====== 提示文 ======
本件は,休業損害のみならず,逸失利益の基礎収入としての問題です。
それも現在では収入の体系が異なると思いますが,①基本給与・賞与②外交員報酬がある郵便局の保険外交員という特殊な職種からくるものです。
休業損害については,①基本給与・賞与は,支給されているために②外交員報酬のみが問題となりました。
判決は,原告の主張の通りに,「安定性」を認め,また必要経費の控除は不要としました。
なお,14ヶ月を13ヶ月にしたのは,単なる月数の計算ミスを指摘したのだと思います。
しかし,後遺障害の逸失利益において,原告は,①基本給与・賞与及び②外交員報酬を基礎収入とするように主張しました。
====== 収集データ ======
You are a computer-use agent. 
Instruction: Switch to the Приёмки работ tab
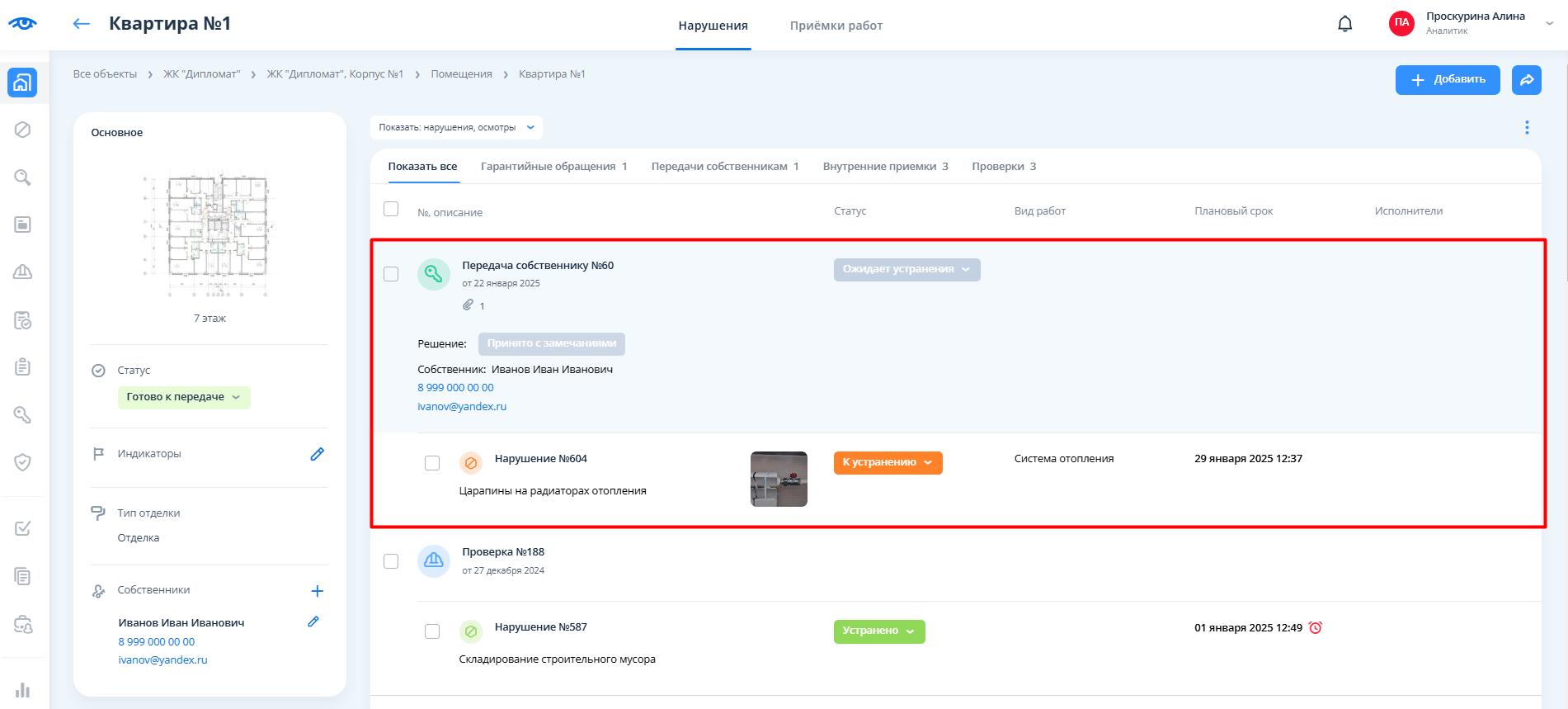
======
## 課題
1 – 保険外交員の損害に関する提示文によると、休業損害について問題となったのは何ですか。
2 – 次の(a)～(c)が保険外交員の損害に関する提示文の内容と合っているかどうかを、はい・いいえで答えてください。それぞれ、判断の決め手となる提示文の語句をそのまま引用してください。
(a) 判決は、外交員報酬から必要経費を控除する必要があるとした。
(b) 後遺障害の逸失利益について、原告は基本給与・賞与と外交員報酬の両方を基礎収入とするよう主張した。
(c) 判決は、外交員報酬の安定性を認めなかった。
3 – 保険外交員の逸失利益に関する提示文を、最後の文の後から書き継いでください。

## 順番どおりの解答
1 – 外交員報酬のみが問題となりました。

2 –
(a) いいえ。「必要経費の控除は不要としました」
(b) はい。「原告は,①基本給与・賞与及び②外交員報酬を基礎収入とするように主張しました」
(c) いいえ。『「安定性」を認め』

3 –
その理由としては,「①の減収はないものの,上記後遺障害のため,十分な仕事ができないことにより,昇進・昇給上の不利益及びこれに伴う退職金や年金などの受給上の不利益を被るおそれがある」ということです。
しかし,判決は,「①については原告の努力の有無にかかわらず,減収はないと考えられることからすると,やはり,①を逸失利益算定の基礎収入とすることは相当でなく,原告主張の諸事情は,後遺障害慰謝料の増額事由として斟酌すべき事柄であると考える。」として,休業損害及び逸失利益共通の基礎収入として②外交員報酬とするとしたものです。